Exercise objective →
Go through the entries below from the first line and output each one exactly, up to and including the line with "This screenshot has width=533, height=379.".

*** Task data ***

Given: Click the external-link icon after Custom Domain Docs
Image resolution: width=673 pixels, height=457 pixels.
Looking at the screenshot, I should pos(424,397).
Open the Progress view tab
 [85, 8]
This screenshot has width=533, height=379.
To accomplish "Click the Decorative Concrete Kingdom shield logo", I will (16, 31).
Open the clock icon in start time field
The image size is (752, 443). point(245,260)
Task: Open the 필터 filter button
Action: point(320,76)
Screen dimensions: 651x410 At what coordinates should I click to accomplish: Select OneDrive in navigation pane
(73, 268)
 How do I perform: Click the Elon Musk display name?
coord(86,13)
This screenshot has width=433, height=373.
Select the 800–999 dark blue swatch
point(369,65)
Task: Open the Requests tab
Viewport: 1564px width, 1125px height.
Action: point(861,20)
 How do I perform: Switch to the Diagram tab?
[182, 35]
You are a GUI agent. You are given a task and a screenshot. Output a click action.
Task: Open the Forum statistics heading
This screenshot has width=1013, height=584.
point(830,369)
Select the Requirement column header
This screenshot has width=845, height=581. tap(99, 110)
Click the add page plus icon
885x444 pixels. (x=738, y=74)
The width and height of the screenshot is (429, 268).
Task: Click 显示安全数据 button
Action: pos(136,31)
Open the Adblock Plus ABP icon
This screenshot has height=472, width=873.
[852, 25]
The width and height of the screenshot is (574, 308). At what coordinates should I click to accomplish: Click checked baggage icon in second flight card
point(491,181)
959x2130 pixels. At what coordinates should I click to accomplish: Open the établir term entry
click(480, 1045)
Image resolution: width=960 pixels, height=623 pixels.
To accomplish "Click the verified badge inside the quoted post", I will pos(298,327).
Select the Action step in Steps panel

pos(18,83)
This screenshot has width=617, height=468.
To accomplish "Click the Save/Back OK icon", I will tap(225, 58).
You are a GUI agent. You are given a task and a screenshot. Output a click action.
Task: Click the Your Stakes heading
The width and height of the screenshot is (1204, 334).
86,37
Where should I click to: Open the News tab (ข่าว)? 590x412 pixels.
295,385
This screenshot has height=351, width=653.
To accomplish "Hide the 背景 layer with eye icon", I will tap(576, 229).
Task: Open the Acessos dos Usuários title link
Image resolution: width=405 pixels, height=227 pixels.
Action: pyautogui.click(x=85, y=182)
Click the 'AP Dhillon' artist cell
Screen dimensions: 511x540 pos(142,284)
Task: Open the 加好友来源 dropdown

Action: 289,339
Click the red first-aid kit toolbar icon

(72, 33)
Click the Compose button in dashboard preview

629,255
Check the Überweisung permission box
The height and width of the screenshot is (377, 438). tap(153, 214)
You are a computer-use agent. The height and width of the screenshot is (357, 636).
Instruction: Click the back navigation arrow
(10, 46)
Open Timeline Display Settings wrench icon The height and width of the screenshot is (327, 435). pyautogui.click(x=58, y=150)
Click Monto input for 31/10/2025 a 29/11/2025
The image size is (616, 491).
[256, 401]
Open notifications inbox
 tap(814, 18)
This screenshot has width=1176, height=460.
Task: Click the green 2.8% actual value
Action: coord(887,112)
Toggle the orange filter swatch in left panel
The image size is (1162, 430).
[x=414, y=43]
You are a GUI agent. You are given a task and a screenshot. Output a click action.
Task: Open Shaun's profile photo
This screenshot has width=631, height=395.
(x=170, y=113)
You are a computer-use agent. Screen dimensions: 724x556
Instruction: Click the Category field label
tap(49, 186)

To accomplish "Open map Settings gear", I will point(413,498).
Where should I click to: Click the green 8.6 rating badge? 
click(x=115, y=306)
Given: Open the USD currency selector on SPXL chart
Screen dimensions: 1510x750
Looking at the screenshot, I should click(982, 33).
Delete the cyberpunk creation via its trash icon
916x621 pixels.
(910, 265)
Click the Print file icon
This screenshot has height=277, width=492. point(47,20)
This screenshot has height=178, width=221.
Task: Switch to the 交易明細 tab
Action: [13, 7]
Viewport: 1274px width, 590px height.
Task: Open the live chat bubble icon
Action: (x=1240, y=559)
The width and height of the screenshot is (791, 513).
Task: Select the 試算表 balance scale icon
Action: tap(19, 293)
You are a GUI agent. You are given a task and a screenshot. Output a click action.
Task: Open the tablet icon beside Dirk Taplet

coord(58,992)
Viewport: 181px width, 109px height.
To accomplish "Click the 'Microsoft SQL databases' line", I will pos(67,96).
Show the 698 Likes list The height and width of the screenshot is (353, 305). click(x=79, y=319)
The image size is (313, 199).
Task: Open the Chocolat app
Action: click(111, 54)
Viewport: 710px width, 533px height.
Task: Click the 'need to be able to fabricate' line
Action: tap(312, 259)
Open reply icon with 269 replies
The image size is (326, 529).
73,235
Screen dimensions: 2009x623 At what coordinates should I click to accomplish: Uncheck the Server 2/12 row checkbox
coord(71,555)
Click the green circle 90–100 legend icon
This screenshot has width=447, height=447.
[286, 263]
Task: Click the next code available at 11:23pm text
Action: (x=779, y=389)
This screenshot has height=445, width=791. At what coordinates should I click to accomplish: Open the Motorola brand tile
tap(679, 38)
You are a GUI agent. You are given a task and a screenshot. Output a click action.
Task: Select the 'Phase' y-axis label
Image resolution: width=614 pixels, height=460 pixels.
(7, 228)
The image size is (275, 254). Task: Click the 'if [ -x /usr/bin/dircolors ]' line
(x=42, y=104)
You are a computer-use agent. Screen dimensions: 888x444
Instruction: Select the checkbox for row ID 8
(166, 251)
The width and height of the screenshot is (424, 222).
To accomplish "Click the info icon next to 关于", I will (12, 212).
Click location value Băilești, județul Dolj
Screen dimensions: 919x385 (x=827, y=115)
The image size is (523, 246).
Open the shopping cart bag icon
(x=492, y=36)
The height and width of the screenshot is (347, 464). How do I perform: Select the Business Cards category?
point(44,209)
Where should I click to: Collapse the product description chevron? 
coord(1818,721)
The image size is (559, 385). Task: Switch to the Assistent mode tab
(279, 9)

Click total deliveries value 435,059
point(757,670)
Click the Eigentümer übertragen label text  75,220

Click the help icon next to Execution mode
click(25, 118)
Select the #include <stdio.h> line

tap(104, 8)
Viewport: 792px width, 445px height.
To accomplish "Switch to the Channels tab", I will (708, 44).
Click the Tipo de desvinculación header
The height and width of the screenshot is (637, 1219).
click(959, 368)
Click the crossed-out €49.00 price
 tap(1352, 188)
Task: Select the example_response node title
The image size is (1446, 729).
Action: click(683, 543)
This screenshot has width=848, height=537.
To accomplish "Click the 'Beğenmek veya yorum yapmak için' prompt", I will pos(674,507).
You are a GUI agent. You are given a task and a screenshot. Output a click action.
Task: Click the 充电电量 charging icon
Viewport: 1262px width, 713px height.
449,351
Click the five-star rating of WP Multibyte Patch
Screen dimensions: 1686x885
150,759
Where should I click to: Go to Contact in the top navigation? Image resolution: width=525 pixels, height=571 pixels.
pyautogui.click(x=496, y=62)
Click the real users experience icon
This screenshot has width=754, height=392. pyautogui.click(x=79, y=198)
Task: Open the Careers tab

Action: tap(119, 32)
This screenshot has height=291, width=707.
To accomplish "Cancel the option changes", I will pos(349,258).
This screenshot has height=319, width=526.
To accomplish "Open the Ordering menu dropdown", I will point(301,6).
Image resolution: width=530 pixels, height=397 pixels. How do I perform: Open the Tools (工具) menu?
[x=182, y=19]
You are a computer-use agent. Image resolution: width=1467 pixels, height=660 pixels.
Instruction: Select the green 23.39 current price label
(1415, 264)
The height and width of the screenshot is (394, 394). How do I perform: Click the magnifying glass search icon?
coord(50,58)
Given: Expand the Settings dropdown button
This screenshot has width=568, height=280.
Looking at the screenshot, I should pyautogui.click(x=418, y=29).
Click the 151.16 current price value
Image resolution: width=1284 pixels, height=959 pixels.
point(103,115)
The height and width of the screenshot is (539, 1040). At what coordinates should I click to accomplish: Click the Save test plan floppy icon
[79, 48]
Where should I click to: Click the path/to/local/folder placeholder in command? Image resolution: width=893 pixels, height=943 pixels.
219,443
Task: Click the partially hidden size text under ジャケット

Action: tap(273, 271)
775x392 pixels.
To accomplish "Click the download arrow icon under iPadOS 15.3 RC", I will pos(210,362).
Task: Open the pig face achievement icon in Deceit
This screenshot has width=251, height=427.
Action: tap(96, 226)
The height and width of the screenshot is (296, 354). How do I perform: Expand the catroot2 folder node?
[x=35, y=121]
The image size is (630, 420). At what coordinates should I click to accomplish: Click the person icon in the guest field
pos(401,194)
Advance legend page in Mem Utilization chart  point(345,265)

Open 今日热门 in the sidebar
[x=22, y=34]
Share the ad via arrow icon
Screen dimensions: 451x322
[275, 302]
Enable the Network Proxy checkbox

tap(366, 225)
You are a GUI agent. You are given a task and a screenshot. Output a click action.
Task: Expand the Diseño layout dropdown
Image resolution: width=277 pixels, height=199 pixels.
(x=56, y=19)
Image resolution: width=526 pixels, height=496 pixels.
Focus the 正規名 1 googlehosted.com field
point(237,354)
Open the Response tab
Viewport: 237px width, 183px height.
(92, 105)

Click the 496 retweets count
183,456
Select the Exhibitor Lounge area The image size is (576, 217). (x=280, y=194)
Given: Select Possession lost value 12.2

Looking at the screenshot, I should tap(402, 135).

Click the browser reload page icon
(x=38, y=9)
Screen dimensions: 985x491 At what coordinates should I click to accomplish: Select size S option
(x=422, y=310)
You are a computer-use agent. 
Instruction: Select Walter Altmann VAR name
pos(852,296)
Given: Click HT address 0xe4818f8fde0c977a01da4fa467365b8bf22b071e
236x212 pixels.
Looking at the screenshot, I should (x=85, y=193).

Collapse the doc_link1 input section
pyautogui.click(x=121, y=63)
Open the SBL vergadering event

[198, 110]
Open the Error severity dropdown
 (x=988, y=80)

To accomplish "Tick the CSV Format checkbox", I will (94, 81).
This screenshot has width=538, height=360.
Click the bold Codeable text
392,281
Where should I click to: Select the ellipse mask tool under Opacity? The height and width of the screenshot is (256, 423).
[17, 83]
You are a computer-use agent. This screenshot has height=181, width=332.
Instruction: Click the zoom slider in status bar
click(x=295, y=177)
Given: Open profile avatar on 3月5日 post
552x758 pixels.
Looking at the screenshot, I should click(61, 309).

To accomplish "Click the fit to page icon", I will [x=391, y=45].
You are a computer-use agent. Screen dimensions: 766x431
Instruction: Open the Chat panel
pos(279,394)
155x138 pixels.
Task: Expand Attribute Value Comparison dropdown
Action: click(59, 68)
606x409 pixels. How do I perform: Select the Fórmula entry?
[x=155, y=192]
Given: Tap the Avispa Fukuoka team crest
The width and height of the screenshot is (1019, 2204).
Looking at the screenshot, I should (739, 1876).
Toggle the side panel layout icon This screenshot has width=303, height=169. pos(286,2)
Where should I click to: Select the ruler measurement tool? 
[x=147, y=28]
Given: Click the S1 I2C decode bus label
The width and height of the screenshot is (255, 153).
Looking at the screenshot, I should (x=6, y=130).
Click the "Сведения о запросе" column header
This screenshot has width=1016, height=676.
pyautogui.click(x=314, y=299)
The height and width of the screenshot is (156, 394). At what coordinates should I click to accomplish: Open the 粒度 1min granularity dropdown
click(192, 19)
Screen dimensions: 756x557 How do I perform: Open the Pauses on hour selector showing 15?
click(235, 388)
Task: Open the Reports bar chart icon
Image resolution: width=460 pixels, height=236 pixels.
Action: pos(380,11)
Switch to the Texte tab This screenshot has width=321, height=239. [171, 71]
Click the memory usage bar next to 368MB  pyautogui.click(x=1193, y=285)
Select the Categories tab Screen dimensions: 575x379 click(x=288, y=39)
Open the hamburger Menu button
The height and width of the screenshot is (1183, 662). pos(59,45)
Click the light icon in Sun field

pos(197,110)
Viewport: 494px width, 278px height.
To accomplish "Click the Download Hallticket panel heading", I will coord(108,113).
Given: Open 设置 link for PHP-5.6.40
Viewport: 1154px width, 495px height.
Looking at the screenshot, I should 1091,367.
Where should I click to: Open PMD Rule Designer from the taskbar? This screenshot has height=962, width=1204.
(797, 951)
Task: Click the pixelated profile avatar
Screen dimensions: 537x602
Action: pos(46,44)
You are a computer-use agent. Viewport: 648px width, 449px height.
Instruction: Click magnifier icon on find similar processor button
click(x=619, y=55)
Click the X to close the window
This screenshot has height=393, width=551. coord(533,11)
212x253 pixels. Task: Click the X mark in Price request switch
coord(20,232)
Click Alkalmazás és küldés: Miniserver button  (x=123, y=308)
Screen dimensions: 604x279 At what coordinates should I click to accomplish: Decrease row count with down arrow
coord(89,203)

*** End of Task data ***

Task result →
Given: Click the external-link icon after Custom Domain Docs
Image resolution: width=673 pixels, height=457 pixels.
Looking at the screenshot, I should pos(424,397).
Open the Progress view tab
 [85, 8]
This screenshot has width=533, height=379.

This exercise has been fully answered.